# Consigne
Poursuivez le texte ci-dessous sur la prostitution à Babylone, en reprenant juste après sa dernière phrase.

# Texte
——

Prostitution et Civilisation Babylonienne

Quand Nimrod, le premier Roi postérieur au déluge que la Bible appelle "un puissant chasseur devant Dieu" (Génèse 10.8-9), réunit sous ses lois les deux peuples de la Chaldée et fonde Babylone au bord de l'Euphrate, il laisse se mêler ensemble les croyances, les idées et les mœurs de ses différents sujets. Pendant très longtemps, il a été de notoriété commune que la luxure était totale en Mésopotamie et que toutes les femmes devaient se prostituer pour satisfaire aux cultes en vigueur.

——

# Lignes de données
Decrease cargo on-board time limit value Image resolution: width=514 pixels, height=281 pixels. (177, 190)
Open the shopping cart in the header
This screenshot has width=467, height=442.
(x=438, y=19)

——

# Réponse
La Bible n'a bien sur pas aidé en décrivant Babylone comme l'archétype de la luxure et de la prostitution. La vision de Jean dans l'Apocalypse 17.1-2 indique : "Puis un des sept anges qui tenaient les sept coupes vint me parler et dit : Viens, je te montrerai le jugement de la grande prostituée qui est assise sur les grandes eaux. C'est avec elle que les rois de la terre se sont livrés à l’immoralité, et c'est du vin de sa prostitution que les habitants de la terre se sont enivrés". Apocalypse 17.5 donne son nom : "Sur son front était écrit un nom, un mystère : Babylone la grande, la mère des prostituées et des abominations de la terre.".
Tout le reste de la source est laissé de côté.